### Stated exercise
Set out the records below as a numbered list, leaving out any blank lines.

### Supplied records
## start

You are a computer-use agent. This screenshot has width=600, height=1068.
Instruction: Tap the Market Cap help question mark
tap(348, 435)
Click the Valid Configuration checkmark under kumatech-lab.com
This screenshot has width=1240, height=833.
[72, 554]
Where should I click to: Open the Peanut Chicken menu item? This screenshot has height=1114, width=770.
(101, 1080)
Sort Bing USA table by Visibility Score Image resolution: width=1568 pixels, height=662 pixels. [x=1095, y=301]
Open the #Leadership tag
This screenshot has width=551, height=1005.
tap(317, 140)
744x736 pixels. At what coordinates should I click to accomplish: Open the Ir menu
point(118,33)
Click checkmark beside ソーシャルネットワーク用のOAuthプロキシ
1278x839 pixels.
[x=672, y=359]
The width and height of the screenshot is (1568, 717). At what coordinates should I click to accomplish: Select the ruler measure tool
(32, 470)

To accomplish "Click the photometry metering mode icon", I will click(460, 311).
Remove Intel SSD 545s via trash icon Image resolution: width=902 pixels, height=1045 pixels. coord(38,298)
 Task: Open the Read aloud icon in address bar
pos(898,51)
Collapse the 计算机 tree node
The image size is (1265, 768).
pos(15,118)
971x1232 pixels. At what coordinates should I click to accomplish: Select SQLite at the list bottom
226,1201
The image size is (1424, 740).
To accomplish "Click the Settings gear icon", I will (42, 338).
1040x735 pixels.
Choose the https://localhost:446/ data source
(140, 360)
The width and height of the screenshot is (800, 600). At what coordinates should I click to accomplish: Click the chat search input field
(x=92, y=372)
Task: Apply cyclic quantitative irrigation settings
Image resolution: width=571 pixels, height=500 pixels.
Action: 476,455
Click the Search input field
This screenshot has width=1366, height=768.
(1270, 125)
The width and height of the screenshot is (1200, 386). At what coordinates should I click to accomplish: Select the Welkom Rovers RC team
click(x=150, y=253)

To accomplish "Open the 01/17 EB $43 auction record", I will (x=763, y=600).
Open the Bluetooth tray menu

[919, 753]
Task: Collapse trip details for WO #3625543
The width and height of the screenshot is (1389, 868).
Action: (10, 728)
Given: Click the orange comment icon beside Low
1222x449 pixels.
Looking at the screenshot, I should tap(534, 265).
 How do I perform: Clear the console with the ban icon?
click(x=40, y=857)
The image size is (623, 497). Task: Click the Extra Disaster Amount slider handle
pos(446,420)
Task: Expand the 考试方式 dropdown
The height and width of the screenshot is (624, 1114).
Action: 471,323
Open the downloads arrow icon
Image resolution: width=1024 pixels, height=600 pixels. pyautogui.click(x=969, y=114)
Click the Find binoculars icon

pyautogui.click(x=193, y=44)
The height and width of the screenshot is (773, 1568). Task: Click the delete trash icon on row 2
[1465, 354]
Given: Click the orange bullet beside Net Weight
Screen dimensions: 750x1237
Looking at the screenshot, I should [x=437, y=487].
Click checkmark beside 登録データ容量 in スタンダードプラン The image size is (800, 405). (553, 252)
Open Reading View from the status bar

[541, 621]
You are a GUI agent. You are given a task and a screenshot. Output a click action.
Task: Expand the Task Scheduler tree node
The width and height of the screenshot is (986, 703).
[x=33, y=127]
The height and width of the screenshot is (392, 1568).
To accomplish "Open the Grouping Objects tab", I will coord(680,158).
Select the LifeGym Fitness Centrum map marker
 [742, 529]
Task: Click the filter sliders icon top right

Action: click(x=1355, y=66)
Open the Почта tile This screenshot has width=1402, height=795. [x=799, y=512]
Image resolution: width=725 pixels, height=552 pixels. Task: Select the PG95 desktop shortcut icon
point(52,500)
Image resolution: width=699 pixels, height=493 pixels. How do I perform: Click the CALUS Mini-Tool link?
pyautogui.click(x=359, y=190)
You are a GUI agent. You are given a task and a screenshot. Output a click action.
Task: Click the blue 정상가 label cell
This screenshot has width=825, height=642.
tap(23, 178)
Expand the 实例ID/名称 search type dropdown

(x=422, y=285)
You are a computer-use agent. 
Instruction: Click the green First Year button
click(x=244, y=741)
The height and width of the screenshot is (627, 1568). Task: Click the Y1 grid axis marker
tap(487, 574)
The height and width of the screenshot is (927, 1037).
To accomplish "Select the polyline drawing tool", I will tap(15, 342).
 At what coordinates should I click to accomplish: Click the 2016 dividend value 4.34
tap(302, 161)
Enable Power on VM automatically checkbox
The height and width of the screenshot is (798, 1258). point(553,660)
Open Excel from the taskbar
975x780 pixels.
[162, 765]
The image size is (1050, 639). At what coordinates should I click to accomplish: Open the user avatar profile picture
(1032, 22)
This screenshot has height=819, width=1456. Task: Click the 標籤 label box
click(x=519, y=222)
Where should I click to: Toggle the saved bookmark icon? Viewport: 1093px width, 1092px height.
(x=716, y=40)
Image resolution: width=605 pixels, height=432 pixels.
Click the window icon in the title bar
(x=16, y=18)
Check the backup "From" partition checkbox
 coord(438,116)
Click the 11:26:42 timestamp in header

## end

### Completed task
1. You are a computer-use agent. This screenshot has width=600, height=1068.
2. Instruction: Tap the Market Cap help question mark
3. tap(348, 435)
4. Click the Valid Configuration checkmark under kumatech-lab.com
5. This screenshot has width=1240, height=833.
6. [72, 554]
7. Where should I click to: Open the Peanut Chicken menu item? This screenshot has height=1114, width=770.
8. (101, 1080)
9. Sort Bing USA table by Visibility Score Image resolution: width=1568 pixels, height=662 pixels. [x=1095, y=301]
10. Open the #Leadership tag
11. This screenshot has width=551, height=1005.
12. tap(317, 140)
13. 744x736 pixels. At what coordinates should I click to accomplish: Open the Ir menu
14. point(118,33)
15. Click checkmark beside ソーシャルネットワーク用のOAuthプロキシ
16. 1278x839 pixels.
17. [x=672, y=359]
18. The width and height of the screenshot is (1568, 717). At what coordinates should I click to accomplish: Select the ruler measure tool
19. (32, 470)
20. To accomplish "Click the photometry metering mode icon", I will click(460, 311).
21. Remove Intel SSD 545s via trash icon Image resolution: width=902 pixels, height=1045 pixels. coord(38,298)
22.  Task: Open the Read aloud icon in address bar
23. pos(898,51)
24. Collapse the 计算机 tree node
25. The image size is (1265, 768).
26. pos(15,118)
27. 971x1232 pixels. At what coordinates should I click to accomplish: Select SQLite at the list bottom
28. 226,1201
29. The image size is (1424, 740).
30. To accomplish "Click the Settings gear icon", I will (42, 338).
31. 1040x735 pixels.
32. Choose the https://localhost:446/ data source
33. (140, 360)
34. The width and height of the screenshot is (800, 600). At what coordinates should I click to accomplish: Click the chat search input field
35. (x=92, y=372)
36. Task: Apply cyclic quantitative irrigation settings
37. Image resolution: width=571 pixels, height=500 pixels.
38. Action: 476,455
39. Click the Search input field
40. This screenshot has width=1366, height=768.
41. (1270, 125)
42. The width and height of the screenshot is (1200, 386). At what coordinates should I click to accomplish: Select the Welkom Rovers RC team
43. click(x=150, y=253)
44. To accomplish "Open the 01/17 EB $43 auction record", I will (x=763, y=600).
45. Open the Bluetooth tray menu
46. [919, 753]
47. Task: Collapse trip details for WO #3625543
48. The width and height of the screenshot is (1389, 868).
49. Action: (10, 728)
50. Given: Click the orange comment icon beside Low
51. 1222x449 pixels.
52. Looking at the screenshot, I should tap(534, 265).
53.  How do I perform: Clear the console with the ban icon?
54. click(x=40, y=857)
55. The image size is (623, 497). Task: Click the Extra Disaster Amount slider handle
56. pos(446,420)
57. Task: Expand the 考试方式 dropdown
58. The height and width of the screenshot is (624, 1114).
59. Action: 471,323
60. Open the downloads arrow icon
61. Image resolution: width=1024 pixels, height=600 pixels. pyautogui.click(x=969, y=114)
62. Click the Find binoculars icon
63. pyautogui.click(x=193, y=44)
64. The height and width of the screenshot is (773, 1568). Task: Click the delete trash icon on row 2
65. [1465, 354]
66. Given: Click the orange bullet beside Net Weight
67. Screen dimensions: 750x1237
68. Looking at the screenshot, I should [x=437, y=487].
69. Click checkmark beside 登録データ容量 in スタンダードプラン The image size is (800, 405). (553, 252)
70. Open Reading View from the status bar
71. [541, 621]
72. You are a GUI agent. You are given a task and a screenshot. Output a click action.
73. Task: Expand the Task Scheduler tree node
74. The width and height of the screenshot is (986, 703).
75. [x=33, y=127]
76. The height and width of the screenshot is (392, 1568).
77. To accomplish "Open the Grouping Objects tab", I will coord(680,158).
78. Select the LifeGym Fitness Centrum map marker
79.  [742, 529]
80. Task: Click the filter sliders icon top right
81. Action: click(x=1355, y=66)
82. Open the Почта tile This screenshot has width=1402, height=795. [x=799, y=512]
83. Image resolution: width=725 pixels, height=552 pixels. Task: Select the PG95 desktop shortcut icon
84. point(52,500)
85. Image resolution: width=699 pixels, height=493 pixels. How do I perform: Click the CALUS Mini-Tool link?
86. pyautogui.click(x=359, y=190)
87. You are a GUI agent. You are given a task and a screenshot. Output a click action.
88. Task: Click the blue 정상가 label cell
89. This screenshot has width=825, height=642.
90. tap(23, 178)
91. Expand the 实例ID/名称 search type dropdown
92. (x=422, y=285)
93. You are a computer-use agent. 
94. Instruction: Click the green First Year button
95. click(x=244, y=741)
96. The height and width of the screenshot is (627, 1568). Task: Click the Y1 grid axis marker
97. tap(487, 574)
98. The height and width of the screenshot is (927, 1037).
99. To accomplish "Select the polyline drawing tool", I will tap(15, 342).
100.  At what coordinates should I click to accomplish: Click the 2016 dividend value 4.34
101. tap(302, 161)
102. Enable Power on VM automatically checkbox
103. The height and width of the screenshot is (798, 1258). point(553,660)
104. Open Excel from the taskbar
105. 975x780 pixels.
106. [162, 765]
107. The image size is (1050, 639). At what coordinates should I click to accomplish: Open the user avatar profile picture
108. (1032, 22)
109. This screenshot has height=819, width=1456. Task: Click the 標籤 label box
110. click(x=519, y=222)
111. Where should I click to: Toggle the saved bookmark icon? Viewport: 1093px width, 1092px height.
112. (x=716, y=40)
113. Image resolution: width=605 pixels, height=432 pixels.
114. Click the window icon in the title bar
115. (x=16, y=18)
116. Check the backup "From" partition checkbox
117.  coord(438,116)
118. Click the 11:26:42 timestamp in header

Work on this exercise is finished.